┌──
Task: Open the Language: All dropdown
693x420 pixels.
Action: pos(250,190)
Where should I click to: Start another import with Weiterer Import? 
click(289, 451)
└──
— Problem to solve —
Print each line above exactly as it stands.

— Response box —
Task: Open the Language: All dropdown
693x420 pixels.
Action: pos(250,190)
Where should I click to: Start another import with Weiterer Import? 
click(289, 451)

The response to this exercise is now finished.